As someone who's always been prone to fall in Wikipedia rabbit holes, NotebookLM is a godsend. This feature has been by far one of my favorite applications of AI ever
Also thanks a lot for focusing on the top 3 and ignoring garbage like Grok
Thank you, this is very insightful. I'm most interested in the Enterprise solutions for these types of models. A lot of the clients I'm speaking to haven't even decided on an Enterprise grade model. If they have they're using Microsoft copilot which you don't mention at all.
This signals a clear separation and potential opportunity/risk areas from individual workers trying to get efficiencies to Enterprise workers operating under the constraints of company data privacy while trying to gain efficiencies.

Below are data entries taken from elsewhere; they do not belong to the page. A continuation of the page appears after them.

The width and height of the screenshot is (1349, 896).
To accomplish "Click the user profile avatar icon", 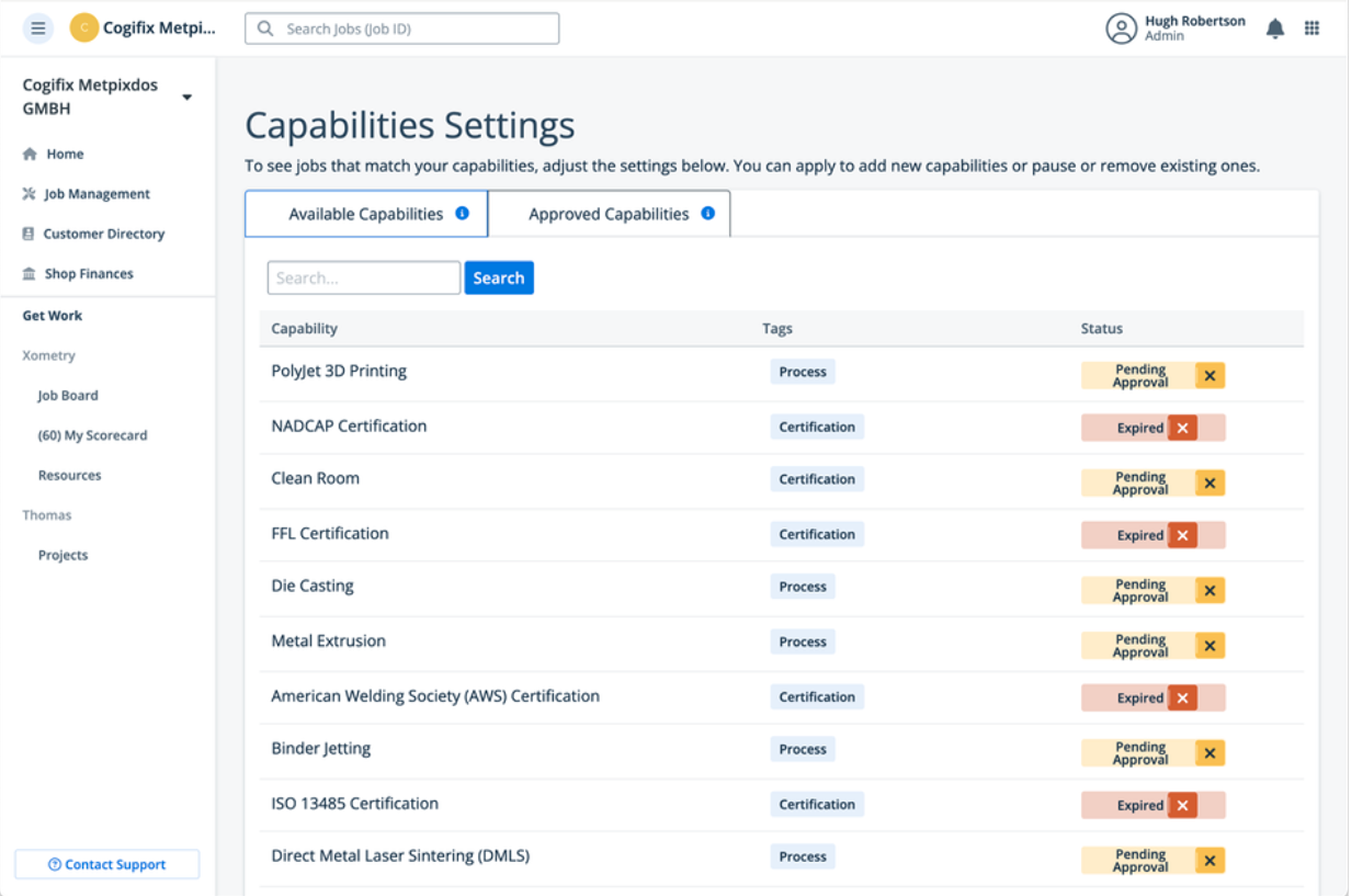I will coord(1121,28).
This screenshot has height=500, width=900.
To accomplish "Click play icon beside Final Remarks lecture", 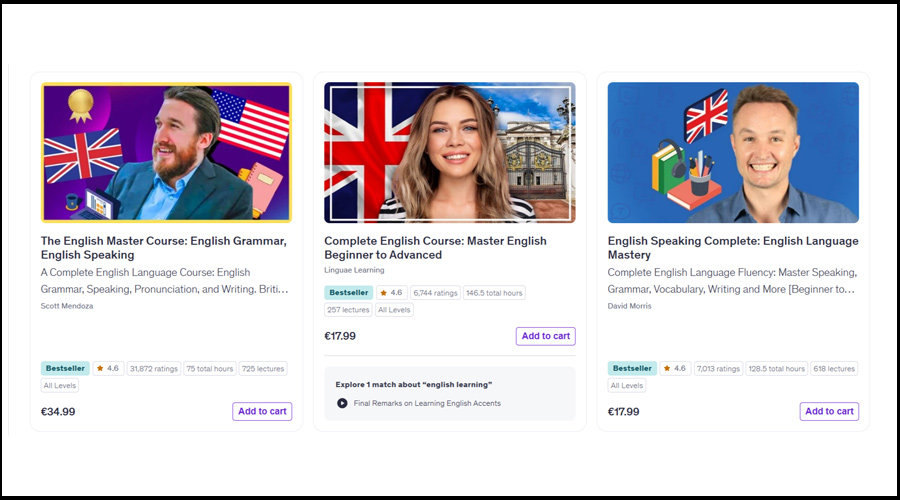I will [x=342, y=403].
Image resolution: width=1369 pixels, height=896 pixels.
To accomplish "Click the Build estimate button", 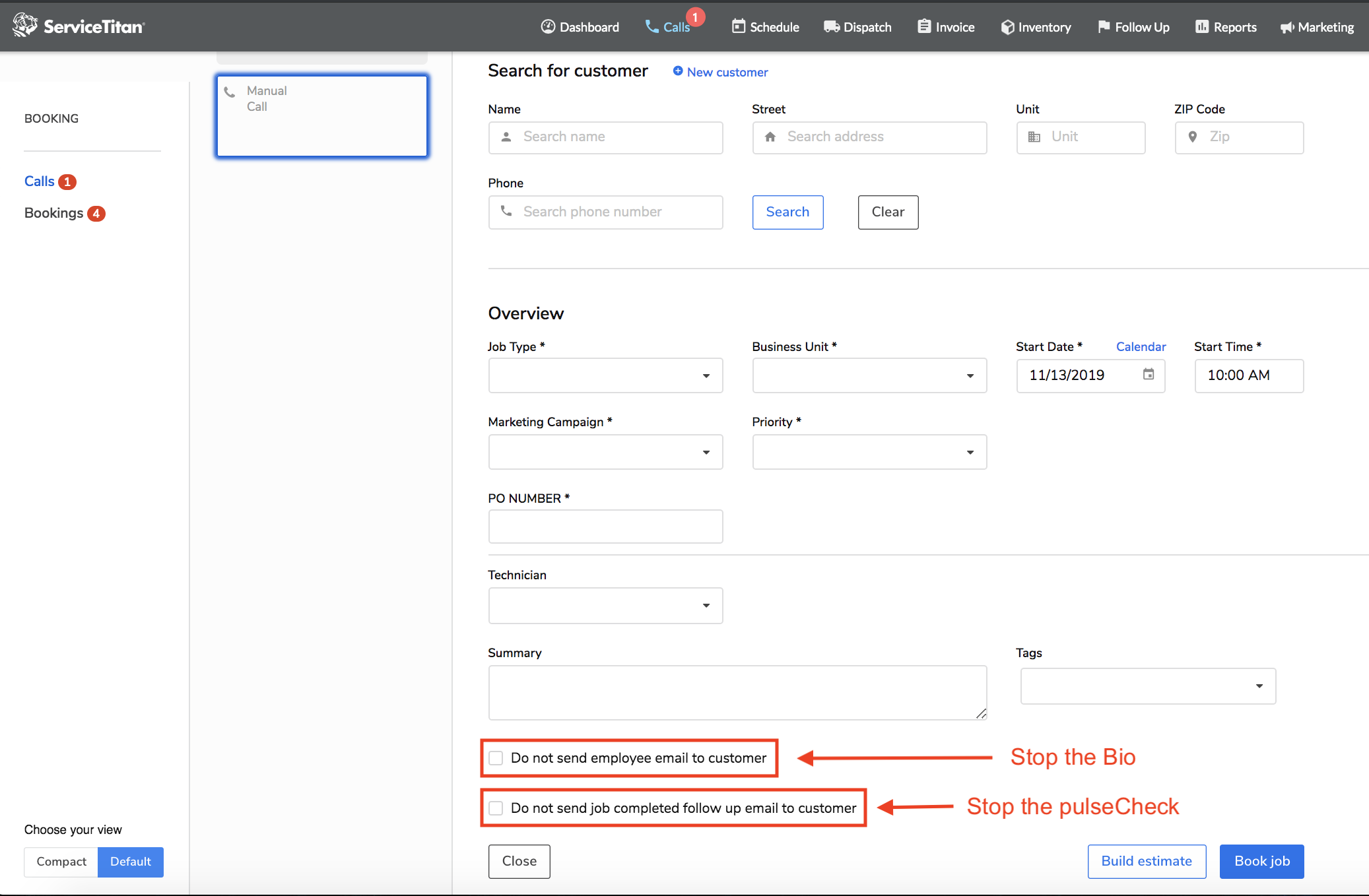I will (1146, 861).

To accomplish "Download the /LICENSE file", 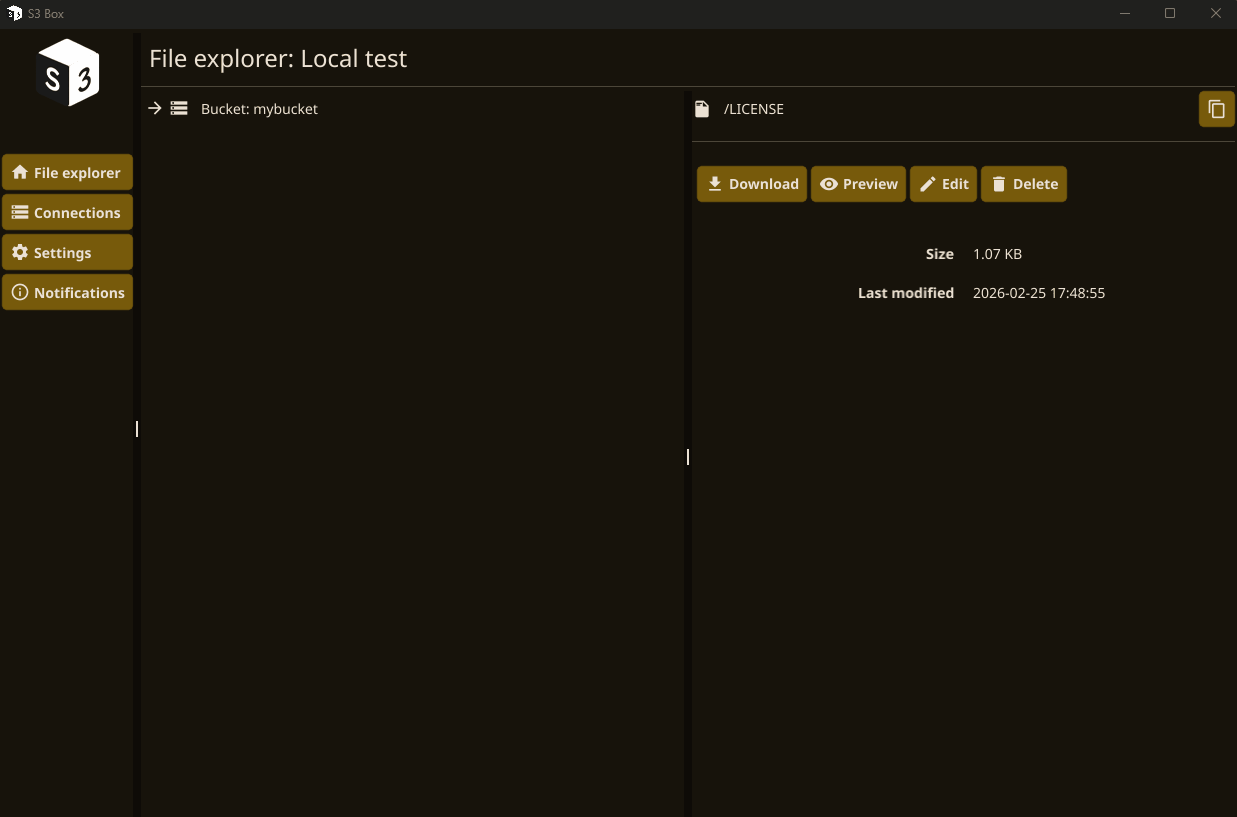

I've been spending the last couple of weeks researching how this is playing out at large corporations and even small but mighty companies who've been around as a small business for 20+ years. They're all trying to solve AI tool solution problems.
Thank you Ethan, another useful thing!
perfect guide, works well even for those who were sleeping since Nov 2022 & woke up in Feb 2026
Superb and highly accurate, Ethan. This guide is a great service to the many people who are still judging outcomes using older, weaker models. I hope they read it and follow your advice.
Common questions I get is "it's all moving so fast I don't want to get locked in to any one frontier lab's ecosystem and models" - isn't it worth covering the 'chat aggregators' that allow you to put the same query to multiple models ( in series or parallel ) like POE / Perplexity etc and perhaps even more importantly allow you to control / retain / port your prompts and context ?
thanks
Ethan,
As usual your experiential WISDOM is of such Great Value of understanding and thinking through the present state of things and potential for what could be. Once again - I marvel at your insights! Thank YOU Sir~
Re: the GPT-1 book, how do you know that the numbers are actually correct and not just made up?